Mrs. Jamieson is a Brooklyn lady, and she had a very sore finger, caused by striking the wrong nail while laying carpets. She had procured the finger of an old kid glove and used it for a finger-stall. Thereby hangs a tale. While cleaning house the other day she disturbed a mouse and it ran into one of the bureau drawers which was laying on the-floor. Mrs. Jamieson is not a timid woman by any means, but, woman-like, she called for her husband. He was shaving himself and he came in with his face covered with lather. “ ’Smatter?” he asked, with his mouth full of soap. “There’s a mouse in that drawer and I want you to help me kill it,” she answered. Mr.
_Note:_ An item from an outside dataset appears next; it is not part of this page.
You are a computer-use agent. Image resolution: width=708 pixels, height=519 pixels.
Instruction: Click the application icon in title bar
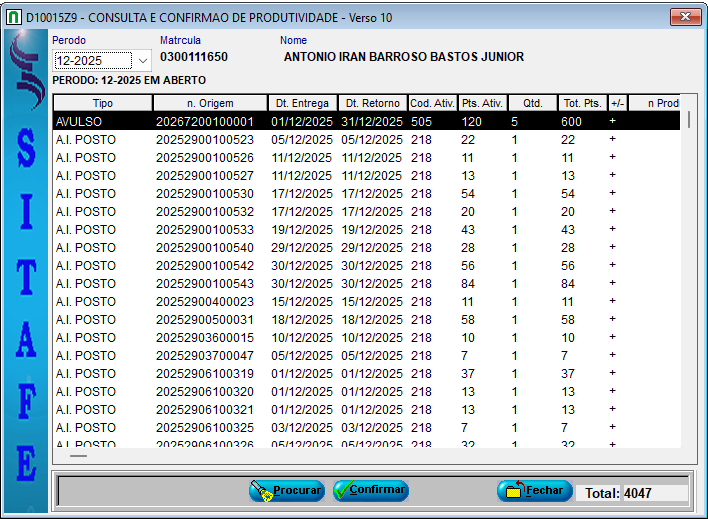point(13,18)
Jamieson isn’t at all fond of mice and he’d rather go without them than pay an exorbitant rate for them, but he didn’t want to appear afraid, so he went out into the kitchen and procured little Tommy’s base-ball bat. He climbed up on top of the bureau, and told Mrs. J. to “fetch on her mice. ” “I’ll lift the clothes out,” she said, and when the mouse jumps you squash him.” She grabbed the clothes out one by one, and finally Jamieson saw the mouse jump. Then he struck at it, upset the bureau and went through the lookingglass, while Mrs. J. went into the kitchen to howl. They don’t commune at the same table now, for what Jamieson mistook for the mouse was the finger-stall on Mrs. J.’s finger.— New York World.